Several cases are now pending against Heritage in state courts alleging violations of California’s anti-deficiency laws, the Fair Debt Collection Practices Act, the Rosenthal Act (the state’s version of FDCPA) and the state’s unlawful business practices law.
Earlier this week, Rick Jurgens of the Center for Investigative Reporting, wrote a story that focuses on some of the borrowers that have been targeted by Heritage. ABC affiliate, KGO-TV, in conjunction with CIR, also put together a video news story on Heritage.
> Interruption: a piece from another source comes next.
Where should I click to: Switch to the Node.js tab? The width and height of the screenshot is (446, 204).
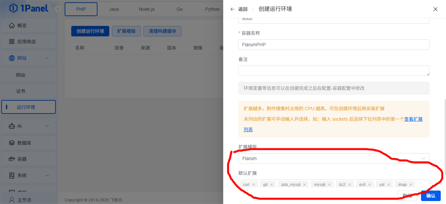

NCBRC is looking into Heritage’s practice of bringing frivolous non-dischargeability actions in bankruptcy courts throughout California. The United States Trustee should also consider a thorough investigation of Heritage and its bankruptcy practices.
BAP’s Consider Appeals of Sanctions Orders
Creditor’s counsel is appealing an order by the Bankruptcy Court of the Western District of Missouri awarding Chapter 7 debtor sanctions for $1,500.00 as a result of the creditor’s violation of the discharge injunction under Section 524(a)(2) and (3). In re King, No. 12-6014 (B.A.P. 8th Cir.). The appeal, filed on February 21, 2012, is before the 8th Circuit BAP. The debtor had filed a motion to reopen his bankruptcy case to add the creditor, and the underlying debt was thereafter discharged with no objection. The creditor then filed suit in State Court seeking recovery on that debt. After notifying creditor’s counsel of the bankruptcy discharge to no avail, debtor sought sanctions and attorney fees against creditor’s counsel. The creditor’s counsel appeals the bankruptcy court’s denial of the creditor’s motion for reconsideration of the court’s order granting sanctions.
The BAP for the 9th Circuit is also considering an appeal of an order granting sanctions against creditors and their counsel in the amount of $11,217 for violation of the automatic stay under Section 362(a). In re Knapp, No. 12-1092 (B.A.P. 9th Cir.). Like King, that case involves the pursuit of a state court lawsuit against a Chapter 7 bankruptcy debtor even after the debtor’s counsel sought to educate the creditor’s counsel about the automatic stay.